Un senior level group – situé à Downing Street et à l’Élysée –, la Letter of intent entre mon homologue britannique et moi-même, des groupes travail animés par nos adjoints et des high level working groups – présidés par le DGA et son homologue – permettent de faire fonctionner cette coopération et de réaliser des avancées. Si le projet de l’ANL n’avait pas abouti, des doutes se seraient exprimés sur l’état de notre entente, mais nous nous connaissons de mieux en mieux ; ainsi, nos deux pays échangent des officiers insérés – qui ne sont pas seulement des officiers de liaison, car ils remplacent des officiers nationaux – et des informations, notamment sur l’Afrique où nous profitons de leur expertise sur l’Afrique anglophone et eux de la nôtre sur l’Afrique francophone.

L’organisation actuelle, née à Lancaster House, fut initiée par Gordon Brown et elle a été poursuivie par David Cameron, alors que cette continuité n’allait pas de soi. Je ne crains donc pas de retour en arrière, même si les menaces existent : elles sont avant tout de nature économique et si l’un de nos deux pays restait plus longtemps en crise, l’autre pourrait s’en désintéresser. Afin de préserver l’avenir de notre association, nous acceptons ainsi d’assumer une charge plus lourde que la Grande-Bretagne dans notre coopération bilatérale.

Monsieur Launay, le programme 146, « Équipement des forces », est coprésidé par le délégué général pour l’armement et le chef d’état-major des armées ; la DGA a résisté à ce partage des pouvoirs au moment de la mise en place de la LOLF, mais l’exigence de cohérence prima. Certains défendent encore l’idée d’une responsabilité unique de la DGA sur ce programme, ce qui déboucherait sur la fabrication de matériels sans doute performants, mais qui ne seraient pas pensés en fonction des besoins. Je reste donc attaché à la coprésidence, système qui paraît baroque, mais qui fonctionne. Pourquoi changer ce qui marche ?

M. Bruno Rémond, conseiller-maître à la Cour des comptes. L’exacerbation technologique – évoquée par l’amiral et déjà stigmatisée par l’ancien chef d’état-major de l’armée de terre, le général d’armée. Bruno Cuche –, le décalage temporel, la dérive financière et, in fine, la réduction des cibles attendues par rapport aux objectifs initiaux affectent souvent la réalisation des programmes d’armement – qu’ils soient intégralement français ou effectués en coopération.
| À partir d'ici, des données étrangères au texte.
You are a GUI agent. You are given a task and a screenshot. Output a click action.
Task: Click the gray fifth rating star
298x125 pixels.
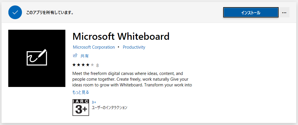click(x=92, y=65)
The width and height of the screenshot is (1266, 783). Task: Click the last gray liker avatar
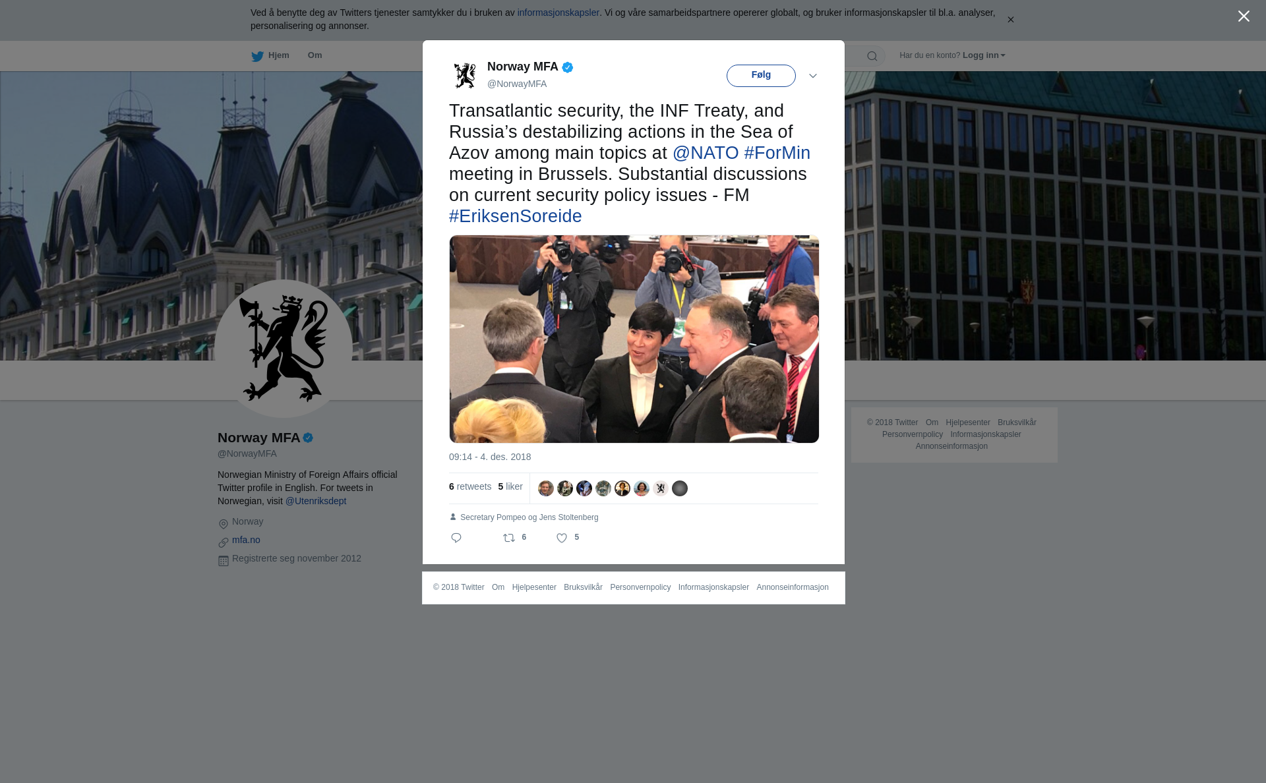pyautogui.click(x=680, y=488)
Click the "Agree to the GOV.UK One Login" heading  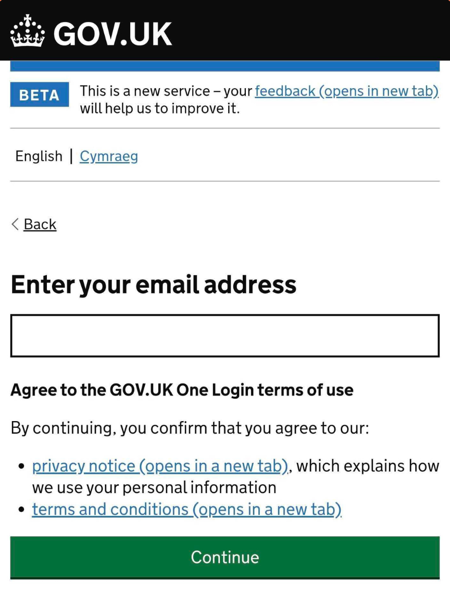182,390
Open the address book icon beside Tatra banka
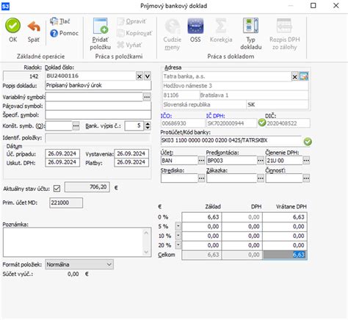Image resolution: width=348 pixels, height=320 pixels. 304,76
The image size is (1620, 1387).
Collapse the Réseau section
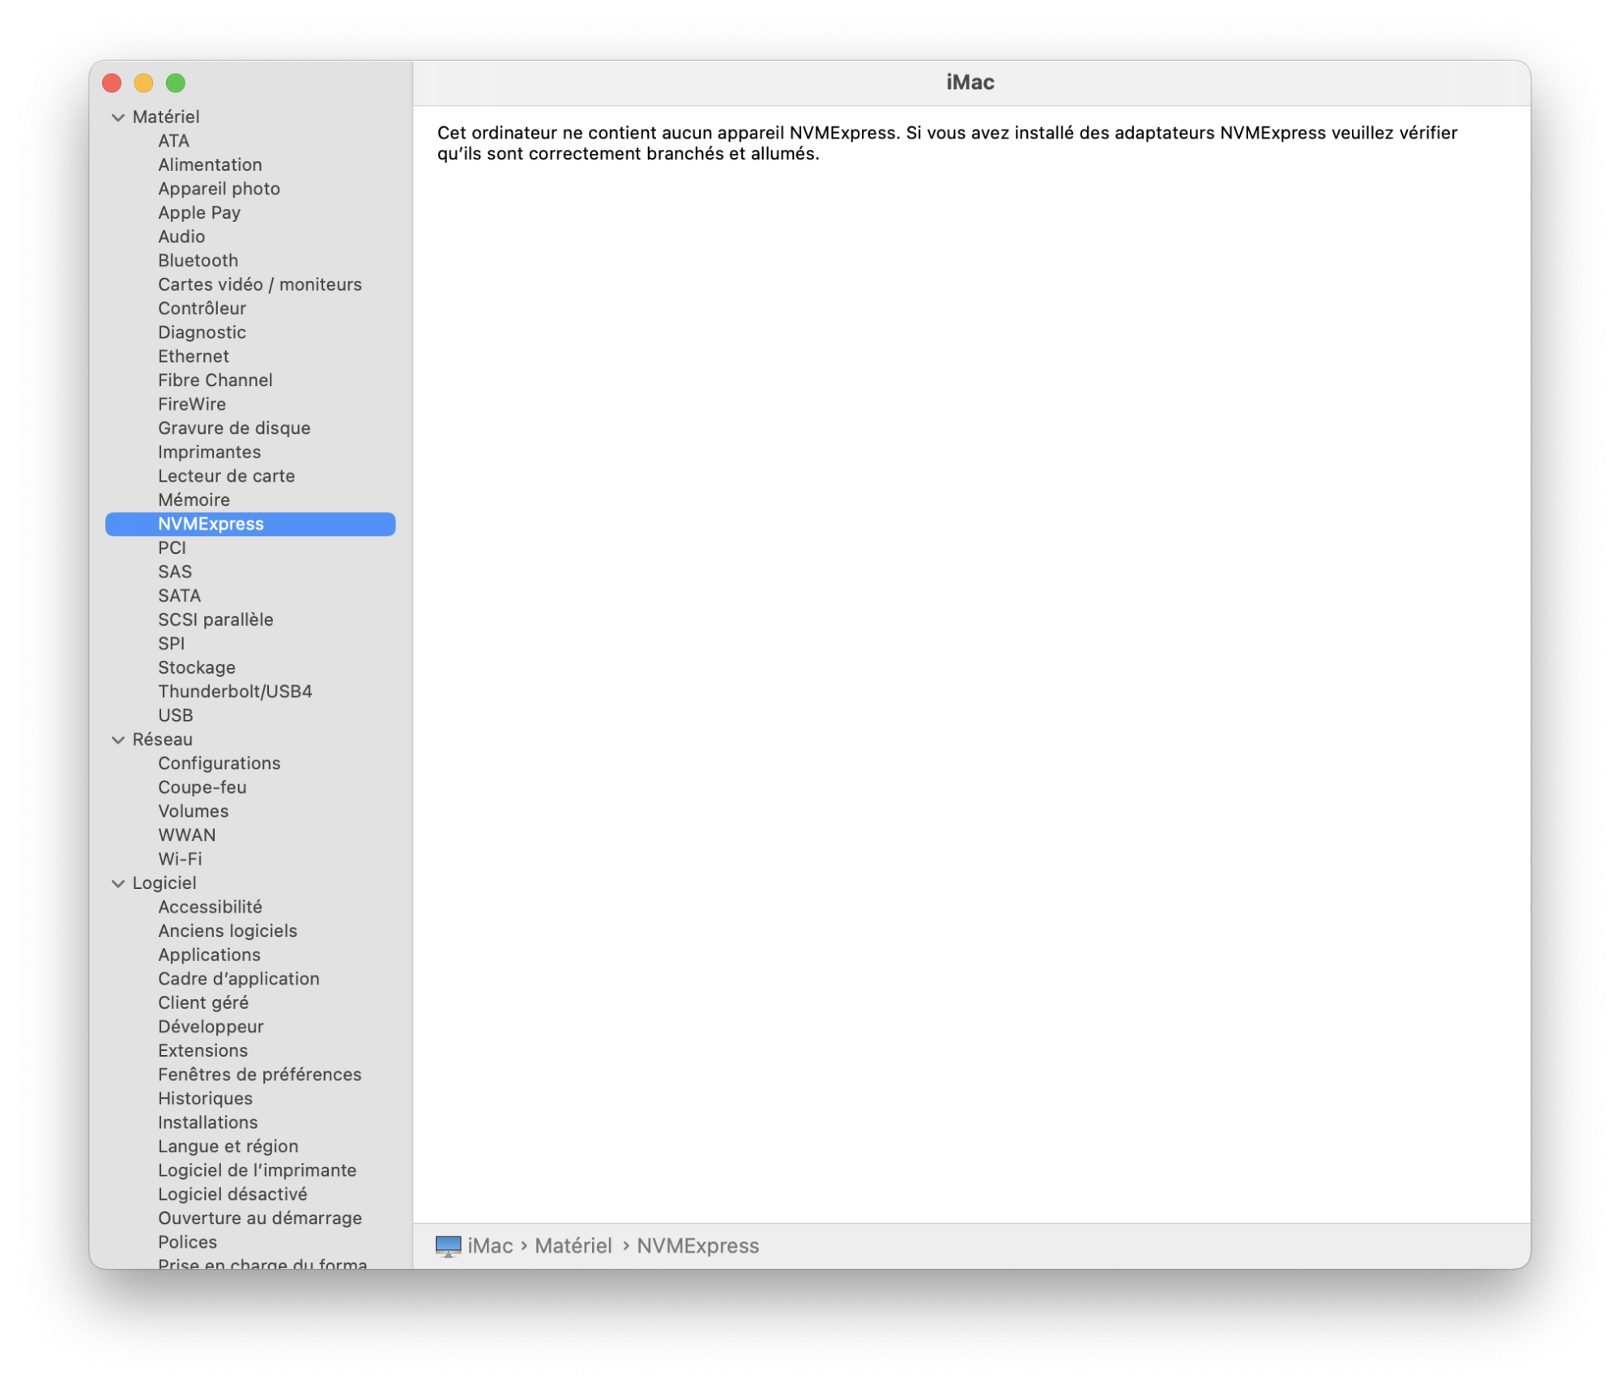(x=118, y=740)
Il ne faut pas imputer à un mécanisme d’élaboration d’un projet des travers qui ne lui sont pas spécifiquement liés, mais qui découlent du programme global d’armement. Le comité des prix de revient des fabrications d’armement (CPRA) et la Cour des comptes ont constaté que les mêmes défaillances entraînant les mêmes conséquences, le dépassement identique des délais et les dérives financières comparables touchaient les programmes exclusivement français comme ceux réalisés en coopération. Si les programmes d’armement en coopération se révèlent insuffisants – malgré l’OCCAr, les objectifs d’absence de retour industriel, de diminution du coût des produits par extension des cibles et par homogénéisation des matériels n’ont pas été atteints –, ils ne sont pas plus défectueux que les mécanismes de fabrication des programmes d’armement français.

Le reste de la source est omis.